Until a couple of years back, issues of fashion in Uganda were only a preserve for women.
Times, however, have since changed. Today, pundits say men’s fashion in Uganda is experiencing a serious wave.
More than ever, Ugandan men are increasingly becoming picky with what they wear. Some have gone on to create a trademark. Whether it’s the outright comical chequered pants for Master Blaster or Douglas ‘Katogo’ Lwanga’s bright colours, Ugandan men are surely making a fashion statement.
But the question is: where do they pick their styles from? The Observer thus set out to discover what inspires men’s fashion in Uganda. We randomly talked to men and fashion designers who shared their stories about the factors that inspire them to dress the way they do.
Top on the list is the influence of international celebrities. Ugandans may not have reached the extent of worshipping movie stars and musicians – like some overzealous Americans do – but there’s certainly no doubt that we are adopting the stars’ fashion tastes.

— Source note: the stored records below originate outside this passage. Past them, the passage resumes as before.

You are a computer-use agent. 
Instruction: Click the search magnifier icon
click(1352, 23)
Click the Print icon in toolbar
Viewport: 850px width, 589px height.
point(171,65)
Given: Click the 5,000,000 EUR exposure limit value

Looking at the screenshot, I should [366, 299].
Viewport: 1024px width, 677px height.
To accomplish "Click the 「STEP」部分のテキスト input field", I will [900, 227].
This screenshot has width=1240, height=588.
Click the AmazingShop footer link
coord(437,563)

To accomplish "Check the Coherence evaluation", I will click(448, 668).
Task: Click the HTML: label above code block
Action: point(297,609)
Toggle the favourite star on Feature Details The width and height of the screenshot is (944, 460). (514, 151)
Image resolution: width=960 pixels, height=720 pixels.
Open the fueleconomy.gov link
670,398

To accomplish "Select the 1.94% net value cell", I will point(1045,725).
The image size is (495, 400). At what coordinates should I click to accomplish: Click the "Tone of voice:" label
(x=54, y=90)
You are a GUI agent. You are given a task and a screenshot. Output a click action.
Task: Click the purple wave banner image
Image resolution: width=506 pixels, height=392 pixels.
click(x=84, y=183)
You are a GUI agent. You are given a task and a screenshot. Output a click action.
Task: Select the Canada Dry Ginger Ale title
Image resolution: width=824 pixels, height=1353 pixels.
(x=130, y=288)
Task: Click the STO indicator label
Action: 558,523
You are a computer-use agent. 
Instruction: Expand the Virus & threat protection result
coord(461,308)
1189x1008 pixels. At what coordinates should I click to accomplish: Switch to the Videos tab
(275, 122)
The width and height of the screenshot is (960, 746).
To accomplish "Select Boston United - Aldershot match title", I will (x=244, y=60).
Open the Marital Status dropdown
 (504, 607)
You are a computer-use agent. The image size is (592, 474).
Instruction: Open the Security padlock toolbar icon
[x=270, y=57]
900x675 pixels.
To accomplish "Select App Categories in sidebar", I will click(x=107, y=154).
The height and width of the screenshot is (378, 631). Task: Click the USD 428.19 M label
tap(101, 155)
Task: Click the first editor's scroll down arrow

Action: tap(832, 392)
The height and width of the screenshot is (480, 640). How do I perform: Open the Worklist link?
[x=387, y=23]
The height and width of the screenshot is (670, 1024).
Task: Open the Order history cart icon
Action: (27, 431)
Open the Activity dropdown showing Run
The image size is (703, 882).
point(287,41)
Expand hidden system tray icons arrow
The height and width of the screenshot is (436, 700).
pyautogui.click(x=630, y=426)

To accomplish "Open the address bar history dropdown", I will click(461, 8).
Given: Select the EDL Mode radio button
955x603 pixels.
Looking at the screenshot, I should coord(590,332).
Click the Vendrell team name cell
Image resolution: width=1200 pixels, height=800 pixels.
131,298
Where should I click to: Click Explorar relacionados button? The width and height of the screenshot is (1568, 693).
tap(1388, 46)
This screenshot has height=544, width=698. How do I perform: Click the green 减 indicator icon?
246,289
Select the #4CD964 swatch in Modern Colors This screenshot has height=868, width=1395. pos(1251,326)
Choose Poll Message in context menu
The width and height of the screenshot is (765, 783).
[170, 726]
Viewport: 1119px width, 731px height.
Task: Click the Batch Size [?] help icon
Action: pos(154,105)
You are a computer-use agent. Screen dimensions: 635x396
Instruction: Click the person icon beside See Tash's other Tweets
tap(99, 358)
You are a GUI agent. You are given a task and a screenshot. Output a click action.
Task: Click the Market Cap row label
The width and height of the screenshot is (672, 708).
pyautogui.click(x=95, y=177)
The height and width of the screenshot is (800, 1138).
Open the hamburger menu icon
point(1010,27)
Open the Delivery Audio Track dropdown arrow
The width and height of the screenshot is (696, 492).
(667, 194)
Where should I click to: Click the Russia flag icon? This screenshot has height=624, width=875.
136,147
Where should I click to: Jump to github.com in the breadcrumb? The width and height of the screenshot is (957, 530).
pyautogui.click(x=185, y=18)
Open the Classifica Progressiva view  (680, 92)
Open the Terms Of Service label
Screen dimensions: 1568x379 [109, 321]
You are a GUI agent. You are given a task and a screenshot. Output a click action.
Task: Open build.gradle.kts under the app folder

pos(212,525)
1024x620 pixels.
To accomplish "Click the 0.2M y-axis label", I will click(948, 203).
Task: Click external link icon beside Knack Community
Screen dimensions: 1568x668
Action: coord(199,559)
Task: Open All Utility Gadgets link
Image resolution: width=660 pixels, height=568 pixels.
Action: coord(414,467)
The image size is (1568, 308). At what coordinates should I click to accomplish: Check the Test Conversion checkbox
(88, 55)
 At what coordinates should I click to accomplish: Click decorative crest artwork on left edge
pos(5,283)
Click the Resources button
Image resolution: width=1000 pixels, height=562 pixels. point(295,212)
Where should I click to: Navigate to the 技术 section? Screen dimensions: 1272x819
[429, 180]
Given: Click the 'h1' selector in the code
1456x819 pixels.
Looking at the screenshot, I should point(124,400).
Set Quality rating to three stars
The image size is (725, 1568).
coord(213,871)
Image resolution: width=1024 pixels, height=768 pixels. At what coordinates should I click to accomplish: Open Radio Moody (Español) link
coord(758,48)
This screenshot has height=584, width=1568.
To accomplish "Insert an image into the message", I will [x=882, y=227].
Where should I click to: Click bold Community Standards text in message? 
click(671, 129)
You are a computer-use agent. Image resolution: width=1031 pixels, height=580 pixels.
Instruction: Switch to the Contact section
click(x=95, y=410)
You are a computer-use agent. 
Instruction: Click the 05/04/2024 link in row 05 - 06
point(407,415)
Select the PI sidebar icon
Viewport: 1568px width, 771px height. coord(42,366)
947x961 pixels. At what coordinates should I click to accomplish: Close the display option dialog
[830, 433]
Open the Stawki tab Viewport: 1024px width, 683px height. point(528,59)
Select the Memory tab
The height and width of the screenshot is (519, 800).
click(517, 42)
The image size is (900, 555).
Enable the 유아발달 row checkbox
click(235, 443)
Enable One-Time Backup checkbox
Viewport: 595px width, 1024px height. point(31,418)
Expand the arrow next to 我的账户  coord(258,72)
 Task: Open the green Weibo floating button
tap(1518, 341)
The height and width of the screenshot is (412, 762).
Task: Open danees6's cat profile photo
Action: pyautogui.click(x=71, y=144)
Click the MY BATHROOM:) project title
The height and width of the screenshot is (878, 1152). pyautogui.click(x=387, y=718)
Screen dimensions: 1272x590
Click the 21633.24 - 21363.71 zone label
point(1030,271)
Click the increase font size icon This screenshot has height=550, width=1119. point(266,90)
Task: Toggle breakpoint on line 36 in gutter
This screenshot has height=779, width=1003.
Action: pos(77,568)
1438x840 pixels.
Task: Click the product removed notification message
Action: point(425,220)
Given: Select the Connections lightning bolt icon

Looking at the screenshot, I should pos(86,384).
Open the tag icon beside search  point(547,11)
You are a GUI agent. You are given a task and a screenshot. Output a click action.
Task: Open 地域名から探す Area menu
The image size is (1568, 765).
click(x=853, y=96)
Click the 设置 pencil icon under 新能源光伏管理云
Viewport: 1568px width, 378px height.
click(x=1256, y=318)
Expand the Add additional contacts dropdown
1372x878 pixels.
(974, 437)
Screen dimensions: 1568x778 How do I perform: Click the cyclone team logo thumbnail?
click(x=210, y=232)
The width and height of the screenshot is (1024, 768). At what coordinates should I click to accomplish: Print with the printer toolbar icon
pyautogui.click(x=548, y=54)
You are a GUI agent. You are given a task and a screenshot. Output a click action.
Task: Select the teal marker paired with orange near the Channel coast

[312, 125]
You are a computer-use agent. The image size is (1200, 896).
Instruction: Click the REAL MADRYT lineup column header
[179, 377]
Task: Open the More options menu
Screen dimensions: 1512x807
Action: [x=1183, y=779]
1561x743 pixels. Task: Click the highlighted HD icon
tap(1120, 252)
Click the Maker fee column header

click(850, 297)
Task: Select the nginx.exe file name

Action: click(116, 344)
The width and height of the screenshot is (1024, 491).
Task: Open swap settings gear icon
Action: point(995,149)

Take for instance city socialite and Urban TV’s Fashionista show host, Mosha Muyanja. Now a celebrity in his own right, Muyanja rocks the Kampala social scene with his signature nerdy glasses, thin-lapelled suits and crotch-hugging jeans, a style he says he copied from American artistes.
“I am mostly inspired by the formidable Kanye West, Swizz Beatz and Jay Z,” a beaming Muyanja told us in a previous interview, adding that the casual smart look does it for him.
Muyanja further acknowledged that his ‘exotic’ style at times raises eyebrows from especially senior citizens but adds that he feels young and sexy while dressed like that.
“You would hate to wear something that isn’t comfortable because people would easily notice,” he says. “I would love to inspire people and change their lives with my kind of fashion.”
To complete his celebrity-look, Muyanja gyms just so he can acquire footballer David Beckham’s abs. And Muyanja is not alone. Another seminal Ugandan who is into fashion, Brian Ahumuza of Abrynz Collection, also says he is inspired by Hollywood stars. “I only sell the latest in men’s fashion. I bring Hollywood to Kampala,”
Ahumuza says in reference to his shop, which has become famous with local celebrities. Ahumuza, who says he idolises entertainers and their dress codes, is a sharp dresser himself.
His signature trench coats, blazers, V-neck T-shirts and Esquire footwear give him a close resemblance to his favourite American stars, Trey Songz and Chris Brown.
And like Muyanja, Ahumuza’s style is steadily infiltrating the streets of Kampala and beyond. His Facebook page is filled with admiration messages from the youth and local celebrities.
Women in our lives
Women too are increasingly helping their men cope with fashion trends. Take the example of Kyadondo East MP Hajji Ibrahim Semujju whose dress code has drastically changed ever since he joined Parliament.
“She buys most of my clothes. My job is to just wear,” Semujju says of his wife. “She knows the perfect colour, size and material for me,” he brags.
Yet Semujju was not a sharp dresser in his heyday as a prolific political reporter with The (Daily) Monitor. Colleagues recall he favoured jeans, short-sleeved shirts and trainers. But his legislative job has since taken a toll on him.
“My job requires me to dress in suits though they are not my best style. But I am slowly adapting with the help of my wife,” Semujju says, explaining that some of his old friends are uncomfortable with his new bureaucratic look.
Moses Mugisha, a lawyer, on the other hand, says his profession dictates that he dresses in his trademark dark slim-fit suits, most of which cost him over Shs 1m each. And he says he likes it that way.
“People compliment me whenever I wear my suits. In fact girls hit on me and I don’t think that would be the case if I dressed casually in jeans and T-shirts,” Mugisha reckons.
Culture and the socio-economic status of individuals also influences how some men dress up—the reason why Gen Elly Tumwine, for instance, favours his African prints.
“I have been dressing up like this since I was in P.1 because I wanted to show my true identity as an African,” Tumwiine says, scoffing at men who still wear the traditional colonial attire of suits and ties.
An artist by profession, the former army commander now designs his own attire. He says he finds trouble convincing some of his colleagues to dress like him as they consider his style ‘backward and not cool’.
The power of the media also extends to the wardrobe. With the growth in cable TV and the internet, Ugandan men have been able to keep track of their favourite personalities and designers whom they strive to emulate.
Price or necessity?
Other men we spoke to say their economic status decides what they wear. Daniel Mawa, for instance, told us he goes for the cheapest clothes since that are what he can afford. “I don’t care about fashion and style. All I need is something to cover my body and feet,” he summed up.
But pundits say the price tag should never be used as an issue for looking untidy. Anything that accentuates your looks and makes you comfortable is fashionable, they say.